Plácido  is a 1961 Spanish black comedy film directed by Luis García Berlanga. It was nominated to the Academy Award as Best Foreign Language Film. It was also entered into the 1962 Cannes Film Festival.

Plot
In a small provincial town, a group of "pious" women who are fond of ostentatiously practicing charity organize a Christmas campaign under the motto "Feed a poor man at your table." In order to support the initiative, the sponsorship of a pot brand is sought and a group of second-rate artists who have come expressly from the capital and are received enthusiastically at the train station are invited. The humanitarian day is completed with a colorful parade, a public auction of the guests and a dramatic radio broadcast.

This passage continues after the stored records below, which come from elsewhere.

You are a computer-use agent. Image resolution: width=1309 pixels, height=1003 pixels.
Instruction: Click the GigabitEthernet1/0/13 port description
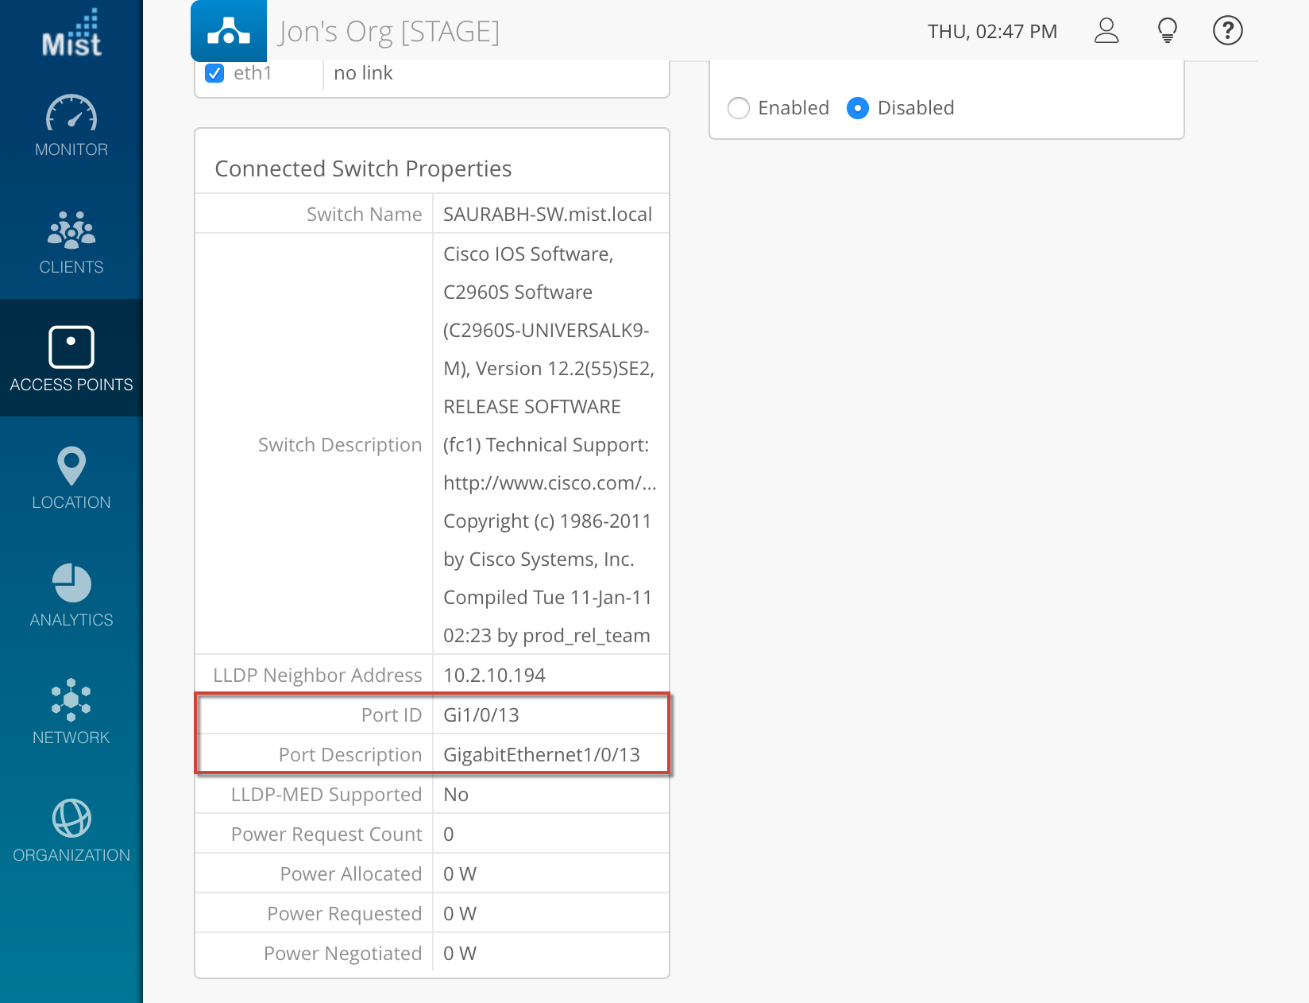542,755
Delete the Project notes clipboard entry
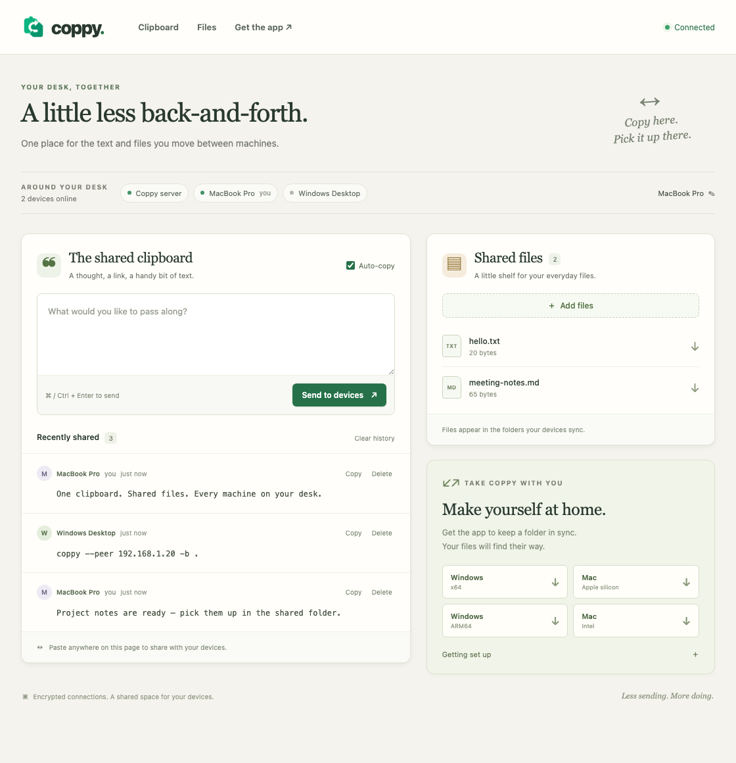Viewport: 736px width, 763px height. click(382, 593)
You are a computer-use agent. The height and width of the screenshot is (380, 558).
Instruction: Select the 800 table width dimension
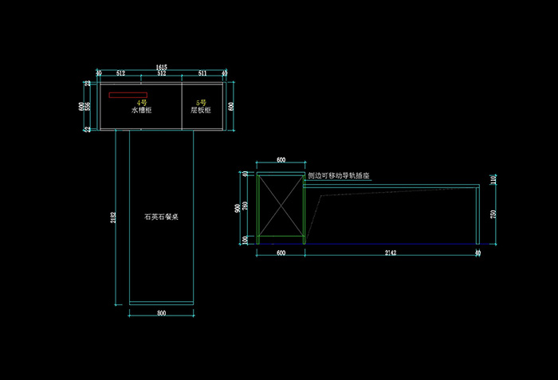[x=161, y=314]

The person in charge of organizing this lavish chain of events is Quintanilla, who has hired Plácido for the occasion, a poor man who must utilize the motorcycle car that he has just acquired and has not yet begun to pay on. The hectic activity in which Plácido is involved prevents him from paying on time the first payment on the vehicle, which expires that same night. From that moment, Placido tries by all means to find a solution to his problem because his vehicle is what he uses to earn a living. However, he is taken from one place to another, involved in a series of unexpected incidents, including a comedy of errors involving an elderly beggar with heart problems.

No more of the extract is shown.